*TASK INSTRUCTIONS:* Your task is to return the data below, word for word.

*Stored data:*
*****

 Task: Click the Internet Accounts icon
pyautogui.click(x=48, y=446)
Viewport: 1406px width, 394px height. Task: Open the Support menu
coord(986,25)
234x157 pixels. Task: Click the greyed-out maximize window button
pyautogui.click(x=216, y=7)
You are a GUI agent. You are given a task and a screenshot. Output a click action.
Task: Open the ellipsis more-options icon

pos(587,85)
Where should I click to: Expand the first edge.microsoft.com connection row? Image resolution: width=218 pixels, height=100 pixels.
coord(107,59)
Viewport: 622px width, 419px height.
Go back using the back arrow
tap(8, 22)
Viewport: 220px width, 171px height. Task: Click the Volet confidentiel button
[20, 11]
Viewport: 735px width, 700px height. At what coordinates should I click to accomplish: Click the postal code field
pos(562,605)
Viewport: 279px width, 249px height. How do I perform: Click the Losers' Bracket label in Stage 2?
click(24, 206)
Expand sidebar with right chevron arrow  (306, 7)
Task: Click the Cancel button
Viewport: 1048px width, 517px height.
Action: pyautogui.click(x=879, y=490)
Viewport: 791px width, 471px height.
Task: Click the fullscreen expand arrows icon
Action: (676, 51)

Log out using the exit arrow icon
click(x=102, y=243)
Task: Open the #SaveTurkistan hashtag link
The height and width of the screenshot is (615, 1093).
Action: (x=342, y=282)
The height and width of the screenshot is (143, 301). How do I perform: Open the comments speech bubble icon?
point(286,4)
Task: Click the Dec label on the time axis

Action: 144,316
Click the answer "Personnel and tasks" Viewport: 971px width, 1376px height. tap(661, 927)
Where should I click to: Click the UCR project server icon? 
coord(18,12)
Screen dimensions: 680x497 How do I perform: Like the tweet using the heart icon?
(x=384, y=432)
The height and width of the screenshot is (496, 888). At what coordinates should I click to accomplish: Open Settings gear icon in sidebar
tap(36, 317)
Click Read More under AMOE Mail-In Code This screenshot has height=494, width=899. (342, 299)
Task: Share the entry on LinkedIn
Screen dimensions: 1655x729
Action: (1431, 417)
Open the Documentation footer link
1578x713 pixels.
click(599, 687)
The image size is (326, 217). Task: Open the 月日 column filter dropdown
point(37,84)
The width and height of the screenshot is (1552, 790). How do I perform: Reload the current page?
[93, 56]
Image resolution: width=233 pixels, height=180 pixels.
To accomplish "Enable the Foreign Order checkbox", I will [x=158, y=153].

*****

*THE COMPLETED TASK:*
 Task: Click the Internet Accounts icon
pyautogui.click(x=48, y=446)
Viewport: 1406px width, 394px height. Task: Open the Support menu
coord(986,25)
234x157 pixels. Task: Click the greyed-out maximize window button
pyautogui.click(x=216, y=7)
You are a GUI agent. You are given a task and a screenshot. Output a click action.
Task: Open the ellipsis more-options icon

pos(587,85)
Where should I click to: Expand the first edge.microsoft.com connection row? Image resolution: width=218 pixels, height=100 pixels.
coord(107,59)
Viewport: 622px width, 419px height.
Go back using the back arrow
tap(8, 22)
Viewport: 220px width, 171px height. Task: Click the Volet confidentiel button
[20, 11]
Viewport: 735px width, 700px height. At what coordinates should I click to accomplish: Click the postal code field
pos(562,605)
Viewport: 279px width, 249px height. How do I perform: Click the Losers' Bracket label in Stage 2?
click(24, 206)
Expand sidebar with right chevron arrow  (306, 7)
Task: Click the Cancel button
Viewport: 1048px width, 517px height.
Action: pyautogui.click(x=879, y=490)
Viewport: 791px width, 471px height.
Task: Click the fullscreen expand arrows icon
Action: (676, 51)

Log out using the exit arrow icon
click(x=102, y=243)
Task: Open the #SaveTurkistan hashtag link
The height and width of the screenshot is (615, 1093).
Action: (x=342, y=282)
The height and width of the screenshot is (143, 301). How do I perform: Open the comments speech bubble icon?
point(286,4)
Task: Click the Dec label on the time axis

Action: 144,316
Click the answer "Personnel and tasks" Viewport: 971px width, 1376px height. tap(661, 927)
Where should I click to: Click the UCR project server icon? 
coord(18,12)
Screen dimensions: 680x497 How do I perform: Like the tweet using the heart icon?
(x=384, y=432)
The height and width of the screenshot is (496, 888). At what coordinates should I click to accomplish: Open Settings gear icon in sidebar
tap(36, 317)
Click Read More under AMOE Mail-In Code This screenshot has height=494, width=899. (342, 299)
Task: Share the entry on LinkedIn
Screen dimensions: 1655x729
Action: (1431, 417)
Open the Documentation footer link
1578x713 pixels.
click(599, 687)
The image size is (326, 217). Task: Open the 月日 column filter dropdown
point(37,84)
The width and height of the screenshot is (1552, 790). How do I perform: Reload the current page?
[93, 56]
Image resolution: width=233 pixels, height=180 pixels.
To accomplish "Enable the Foreign Order checkbox", I will [x=158, y=153].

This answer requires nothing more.